OK now you have the distfile location.
So start searching there....

Sometimes if you are really lucky you guess the correct file extensions:


			http://mxhaard.free.fr/spca50x/Download/oldrelease/gspcav1-20071220.tar.gz
		


There are patches inside the ports directory for the FreeBSD build.
Those are the porters work that should interest you..


----------



## Phishfry (Jan 26, 2022)

Not that I expect any of this to work. But these are the steps it takes to try and revive an old port.

I recommend you look heavily at the patches and try to port them to a moden day 'gspcav' version. (If that exists)
Of course throw the dice and see what builds first...Then death by 1000 cuts and then try and rebase.


----------



## Phishfry (Jan 26, 2022)

So the project is still alive.





						gspca - LinuxTVWiki
					






					www.linuxtv.org
				








						LinuxTV GIT repositories
					






					git.linuxtv.org
				




I would look at the patches and see how much difference there is in the trees.
Have the patches been worked back in to base?
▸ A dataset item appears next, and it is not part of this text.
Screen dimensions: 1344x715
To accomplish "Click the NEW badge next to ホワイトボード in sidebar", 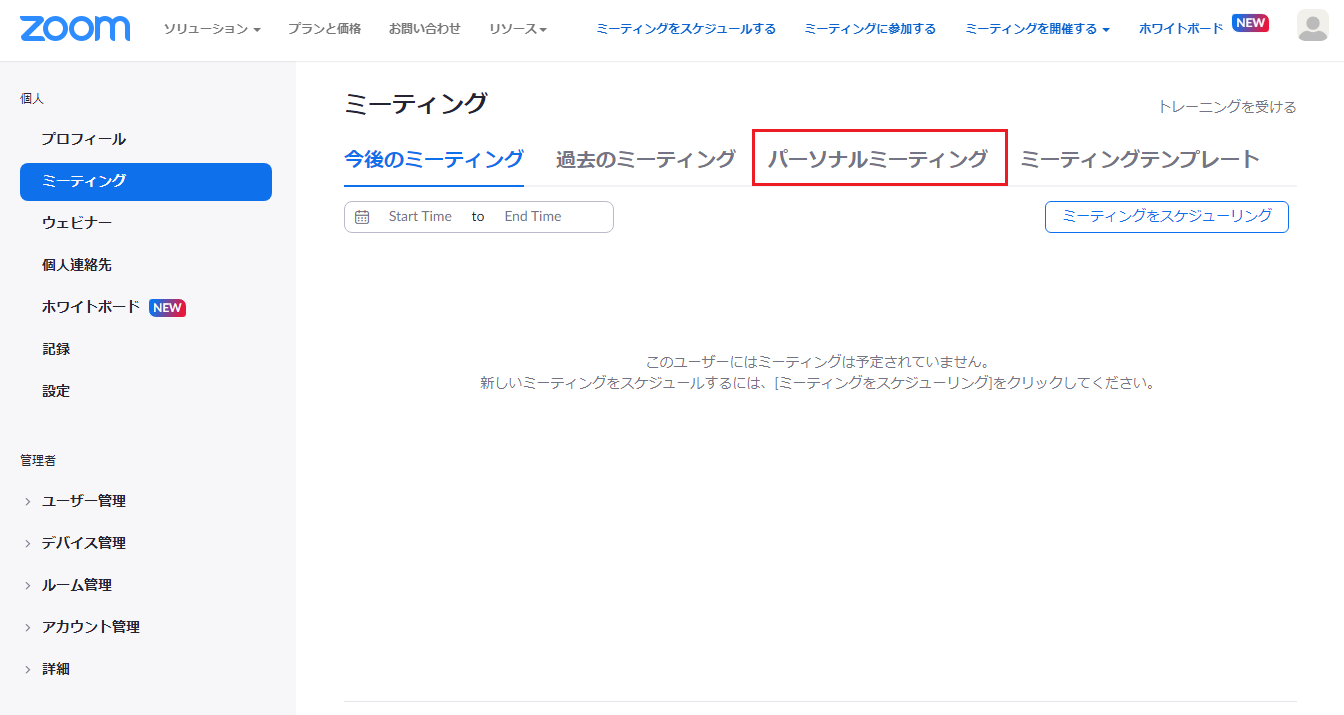I will pos(167,307).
Doubtful but you start there.
Familiarize youself with old codebase compared to new. Would the patches still cleanly apply?
Wiki last change was 2012. So it ain't hoppin.


----------



## ziomario (Jan 26, 2022)

Thanks for your valuable help,but I really don't know what to do. It is too much for me. Is there a section on freebsd forums where I can propose the job ? maybe someone is interested to try. I have a stupid question to ask you. This driver works on freebsd 7.4, right ? Could I install freebsd 7.4 and  then,making a lot of upgrades,could I reach the latest freeBSD version,13,hoping that the driver still work until there ?


----------



## ziomario (Feb 3, 2022)

Can someone give an answer to my stupid question ? thanks.


----------



## Phishfry (Feb 3, 2022)

ziomario said:


> where I can propose the job ?


How much does a working webcam cost?
Maybe you change course?


----------



## ondra_knezour (Feb 3, 2022)

ziomario said:


> Could I install freebsd 7.4 and  then,making a lot of upgrades,could I reach the latest freeBSD version,13,hoping that the driver still work until there ?


No.


----------



## ziomario (Feb 3, 2022)

Phishfry said:


> How much does a working webcam cost?
> Maybe you change course?



for me it's a challenge. I like to use the kinects because it has a good compromise between resolution and audio video independent channels.


----------